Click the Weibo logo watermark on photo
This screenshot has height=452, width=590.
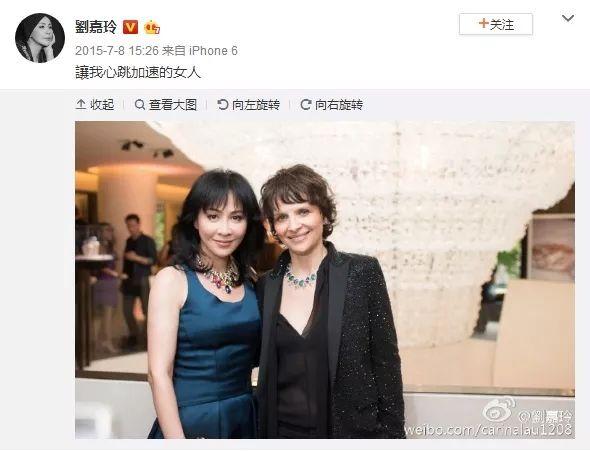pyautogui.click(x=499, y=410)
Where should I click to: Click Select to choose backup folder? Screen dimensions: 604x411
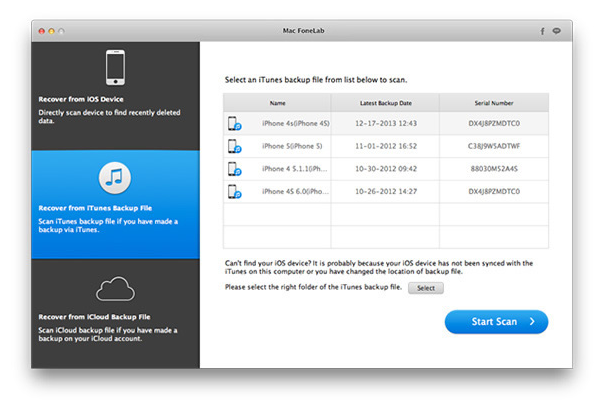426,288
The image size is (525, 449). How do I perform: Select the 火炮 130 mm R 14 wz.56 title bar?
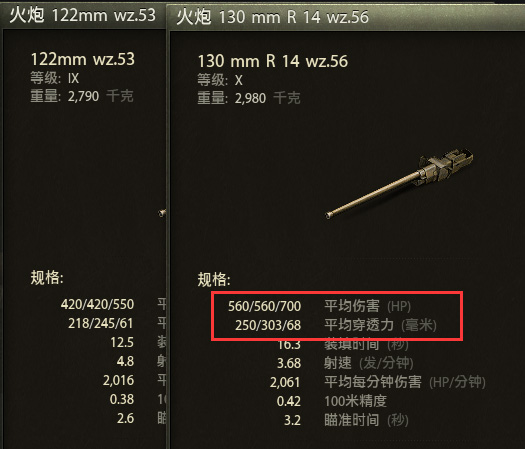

============

Exercise objective - What you should produce is an exact copy of the records, with the pictures left out.

Written reply -
Click the Weibo logo watermark on photo
This screenshot has height=452, width=590.
pyautogui.click(x=499, y=410)
Where should I click to: Click Select to choose backup folder? Screen dimensions: 604x411
426,288
The image size is (525, 449). How do I perform: Select the 火炮 130 mm R 14 wz.56 title bar?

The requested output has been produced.